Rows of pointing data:
____
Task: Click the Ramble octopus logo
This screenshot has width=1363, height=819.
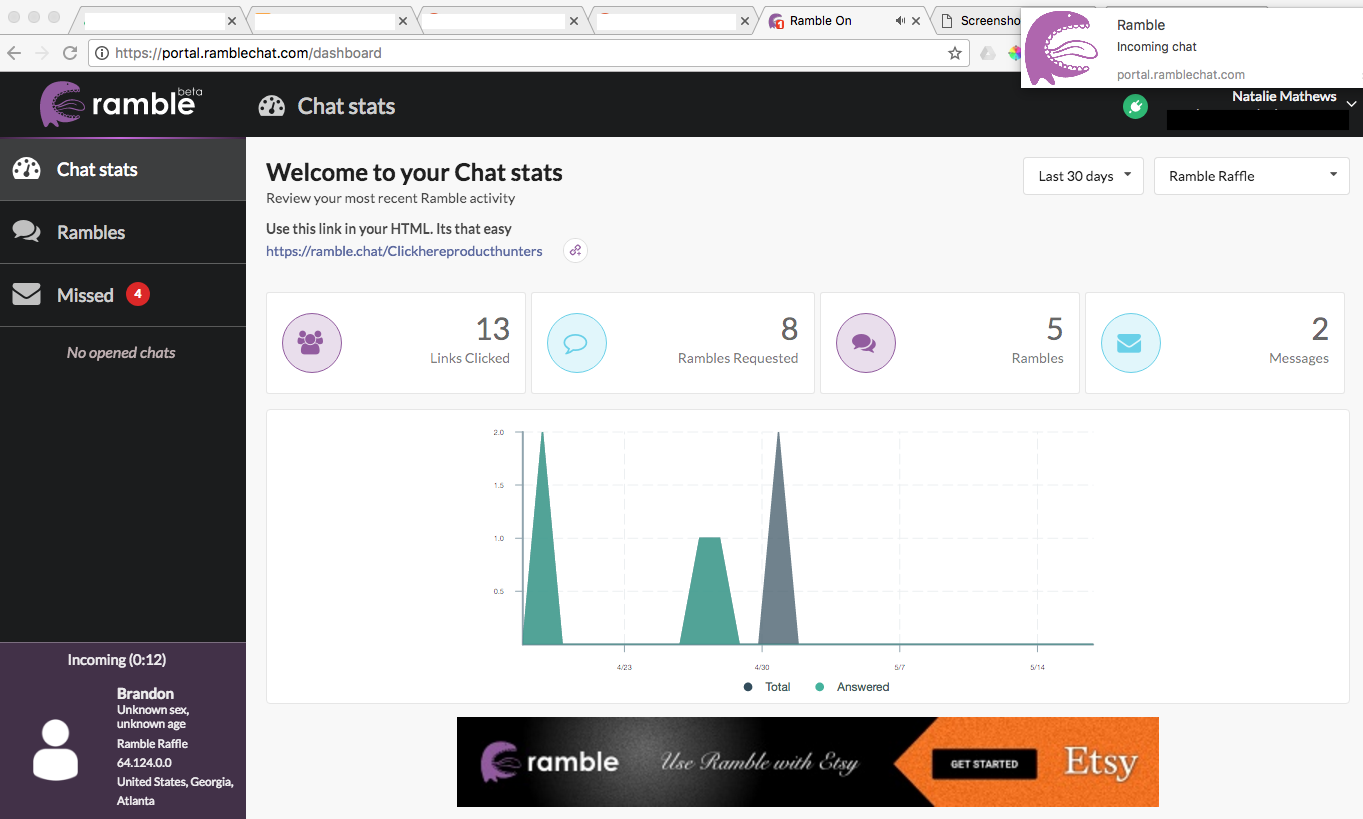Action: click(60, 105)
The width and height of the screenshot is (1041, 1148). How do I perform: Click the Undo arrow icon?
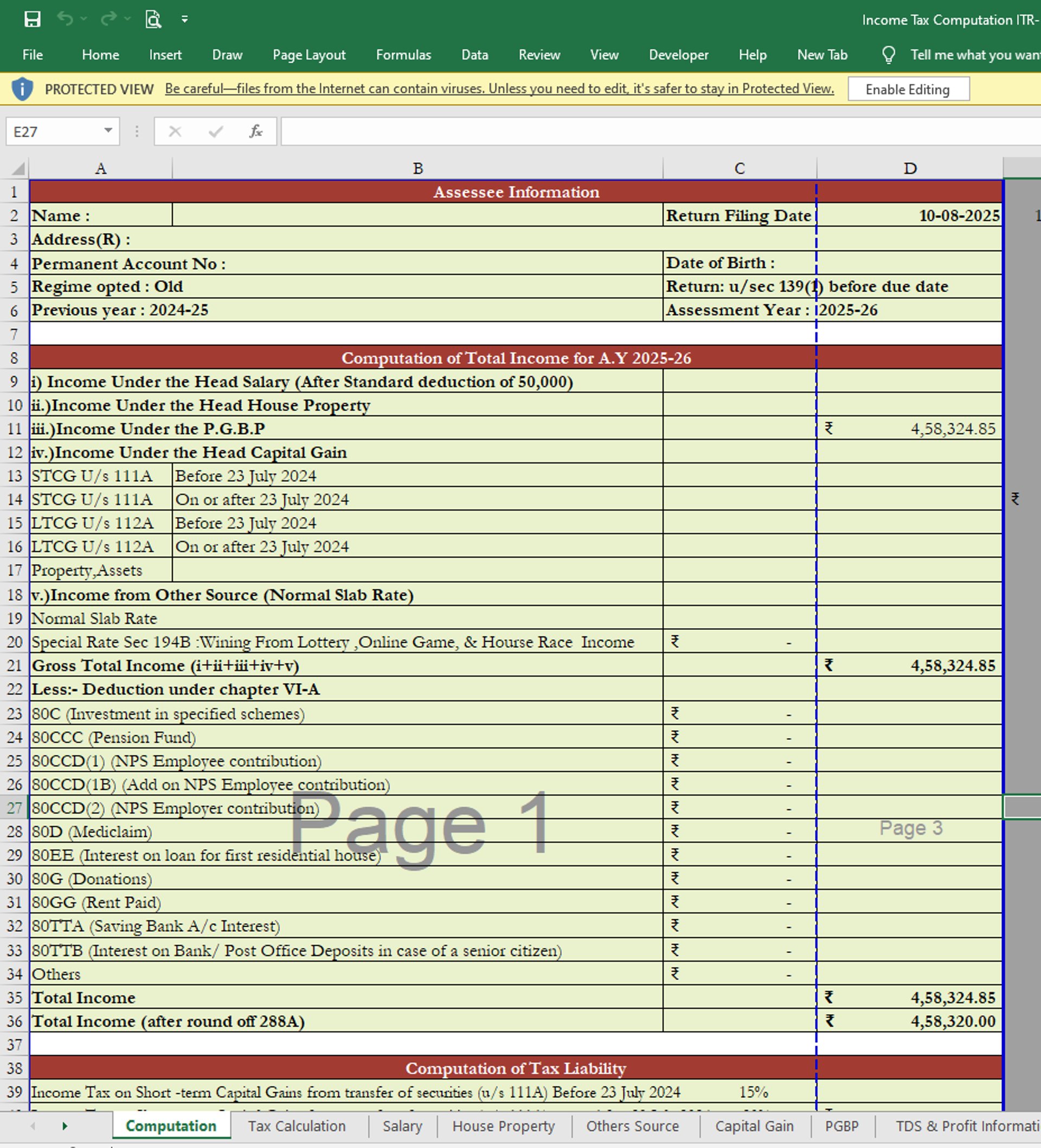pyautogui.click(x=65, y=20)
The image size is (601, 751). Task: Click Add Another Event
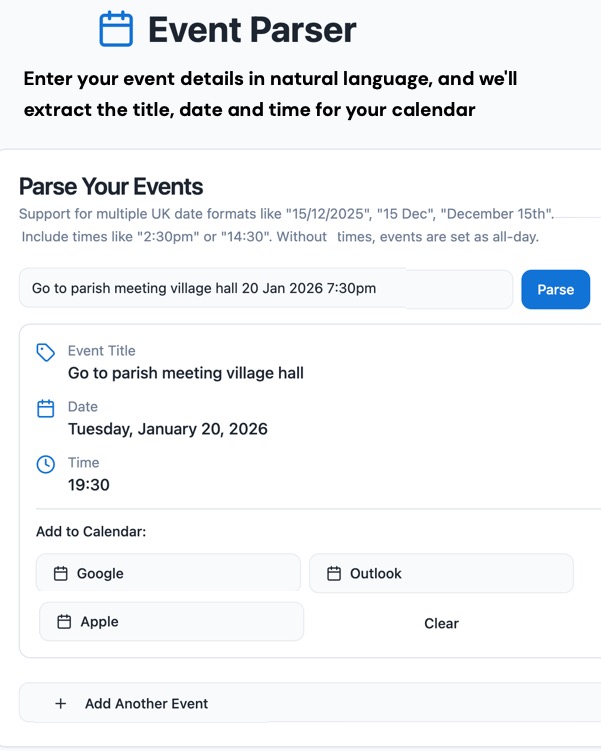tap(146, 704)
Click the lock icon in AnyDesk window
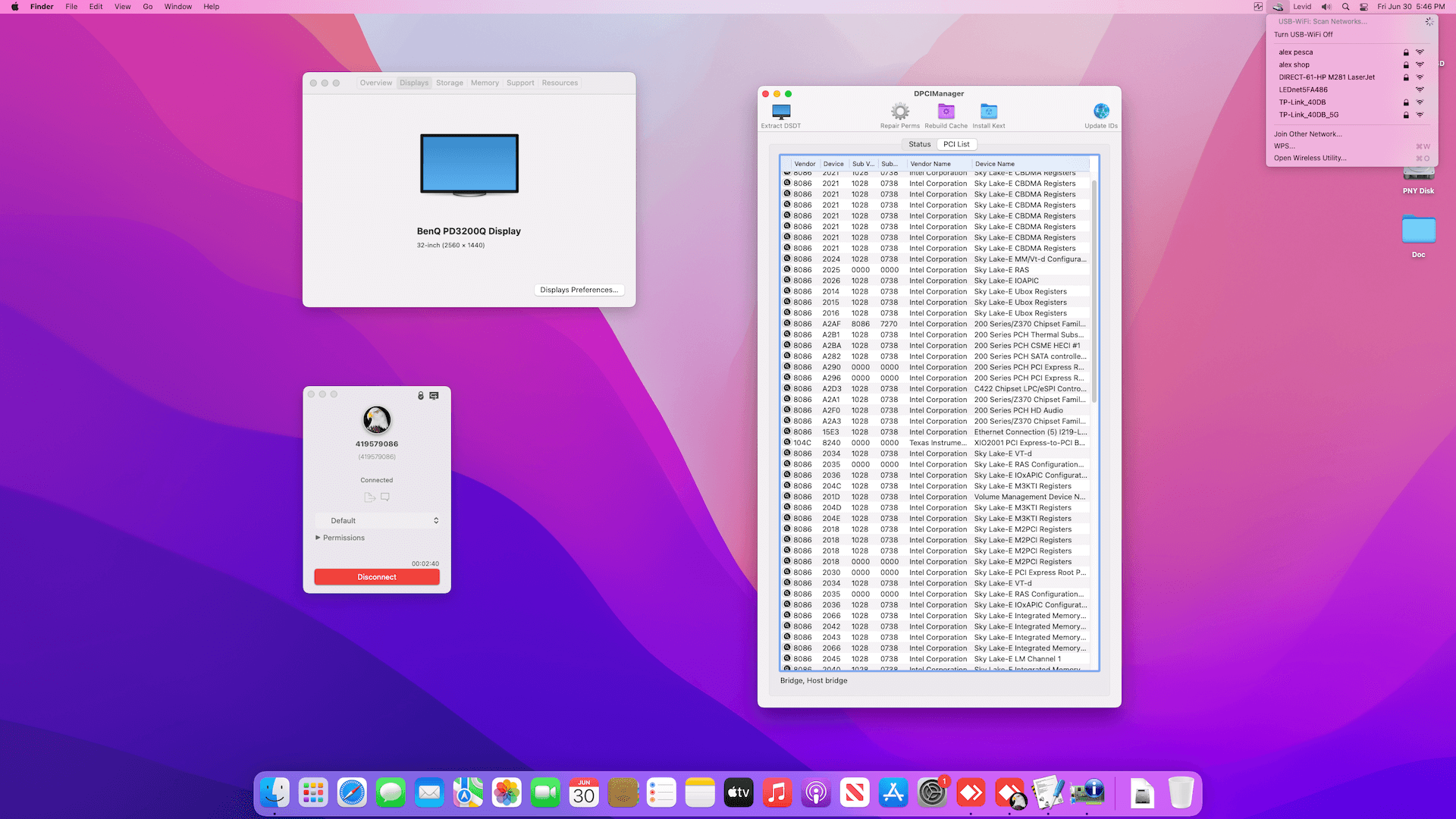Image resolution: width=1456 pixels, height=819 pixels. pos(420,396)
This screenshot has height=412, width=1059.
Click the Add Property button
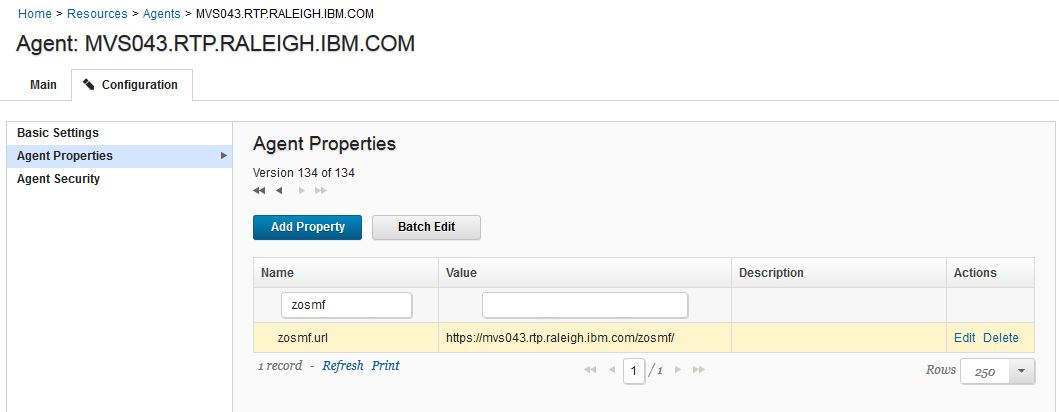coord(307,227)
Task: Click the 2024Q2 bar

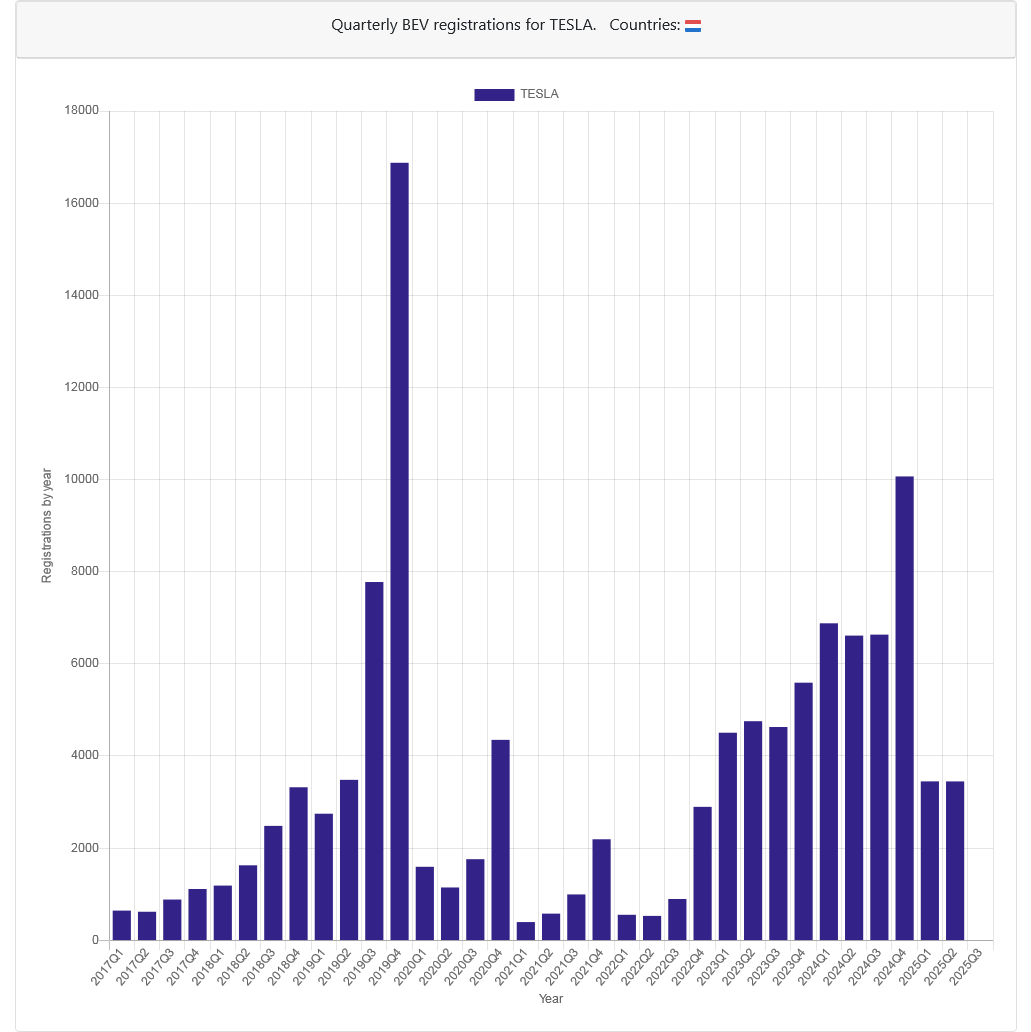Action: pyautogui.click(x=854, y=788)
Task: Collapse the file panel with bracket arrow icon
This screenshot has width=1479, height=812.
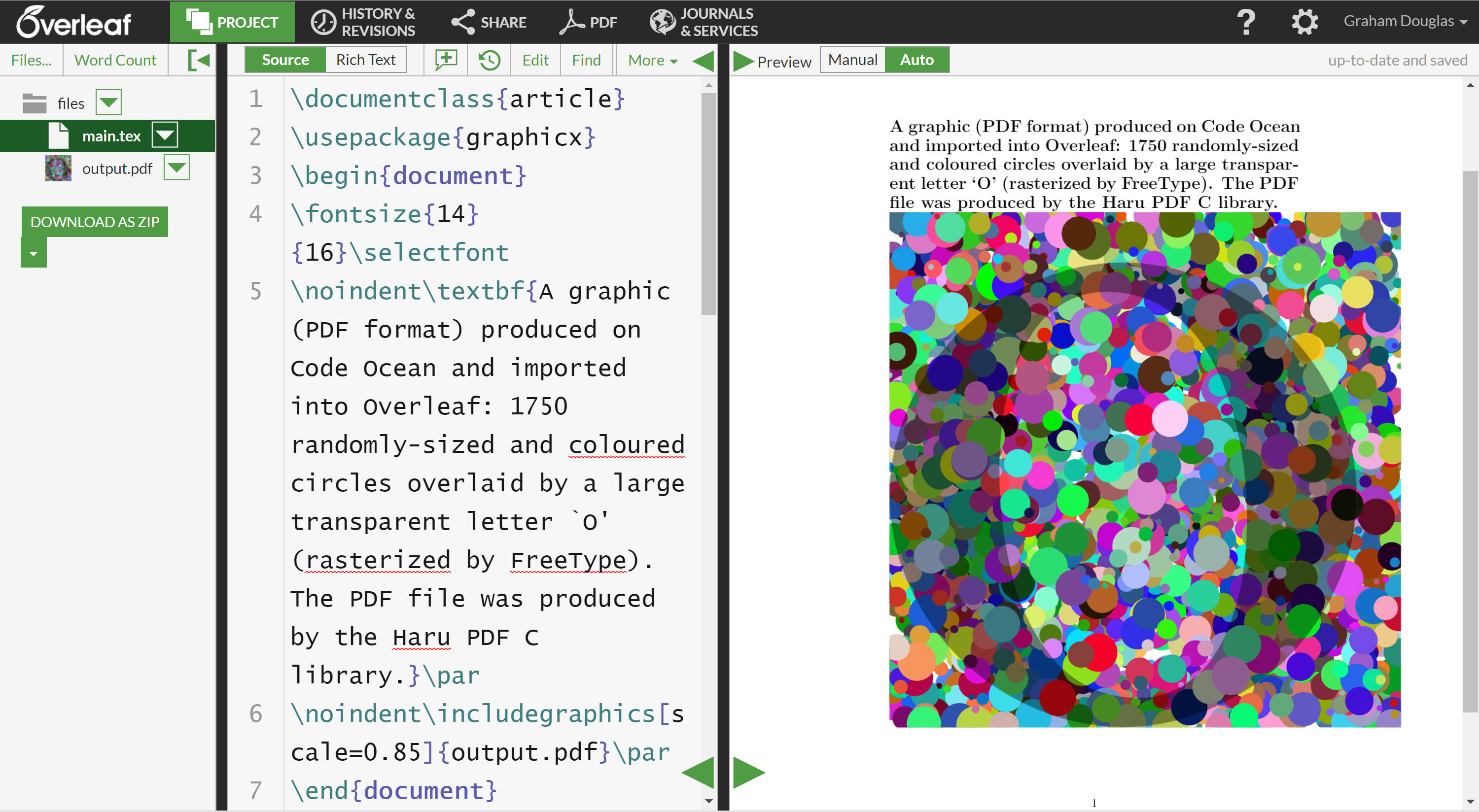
____
» **Goal of the exercise**
Copy every entry above word for word, line by line, and leave out the pictures.

» **Exercise result**
Task: Click the Ramble octopus logo
This screenshot has width=1363, height=819.
Action: click(60, 105)
The width and height of the screenshot is (1041, 1148). How do I perform: Click the Undo arrow icon?
pyautogui.click(x=65, y=20)
The image size is (601, 751). Task: Click Add Another Event
tap(146, 704)
Click the lock icon in AnyDesk window
Image resolution: width=1456 pixels, height=819 pixels. pos(420,396)
This screenshot has height=412, width=1059.
Click the Add Property button
coord(307,227)
Task: Click the 2024Q2 bar

Action: pyautogui.click(x=854, y=788)
Task: Collapse the file panel with bracket arrow icon
This screenshot has width=1479, height=812.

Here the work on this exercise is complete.